**Task objective:**
Retype the part of the material that opens with the line containing "This screenshot has height=290, width=178." and runs through the end of the material, including both ends.

**Records for processing:**
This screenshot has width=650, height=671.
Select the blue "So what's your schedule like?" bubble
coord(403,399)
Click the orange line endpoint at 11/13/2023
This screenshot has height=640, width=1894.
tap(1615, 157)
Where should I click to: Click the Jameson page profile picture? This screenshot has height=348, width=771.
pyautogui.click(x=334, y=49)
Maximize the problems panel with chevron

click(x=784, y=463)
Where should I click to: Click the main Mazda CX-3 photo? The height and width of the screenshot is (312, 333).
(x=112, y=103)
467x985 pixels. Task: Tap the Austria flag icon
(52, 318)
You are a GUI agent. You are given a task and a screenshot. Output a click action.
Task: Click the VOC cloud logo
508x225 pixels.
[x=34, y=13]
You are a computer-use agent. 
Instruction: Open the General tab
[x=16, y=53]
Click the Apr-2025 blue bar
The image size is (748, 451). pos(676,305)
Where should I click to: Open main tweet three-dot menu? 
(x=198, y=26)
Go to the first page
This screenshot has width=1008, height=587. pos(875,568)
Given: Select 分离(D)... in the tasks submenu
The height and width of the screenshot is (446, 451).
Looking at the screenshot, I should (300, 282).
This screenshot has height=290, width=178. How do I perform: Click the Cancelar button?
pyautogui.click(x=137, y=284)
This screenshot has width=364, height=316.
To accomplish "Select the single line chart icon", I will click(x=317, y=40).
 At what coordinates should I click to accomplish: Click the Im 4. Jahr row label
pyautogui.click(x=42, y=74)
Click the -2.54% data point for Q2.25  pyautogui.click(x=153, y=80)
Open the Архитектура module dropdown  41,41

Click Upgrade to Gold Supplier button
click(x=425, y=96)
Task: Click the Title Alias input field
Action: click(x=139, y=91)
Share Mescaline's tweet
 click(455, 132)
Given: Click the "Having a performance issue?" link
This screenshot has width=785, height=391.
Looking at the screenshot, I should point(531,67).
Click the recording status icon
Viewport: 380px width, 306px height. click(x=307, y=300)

**Written solution:**
This screenshot has height=290, width=178. How do I perform: Click the Cancelar button?
pyautogui.click(x=137, y=284)
This screenshot has width=364, height=316.
To accomplish "Select the single line chart icon", I will click(x=317, y=40).
 At what coordinates should I click to accomplish: Click the Im 4. Jahr row label
pyautogui.click(x=42, y=74)
Click the -2.54% data point for Q2.25  pyautogui.click(x=153, y=80)
Open the Архитектура module dropdown  41,41

Click Upgrade to Gold Supplier button
click(x=425, y=96)
Task: Click the Title Alias input field
Action: click(x=139, y=91)
Share Mescaline's tweet
 click(455, 132)
Given: Click the "Having a performance issue?" link
This screenshot has width=785, height=391.
Looking at the screenshot, I should point(531,67).
Click the recording status icon
Viewport: 380px width, 306px height. click(x=307, y=300)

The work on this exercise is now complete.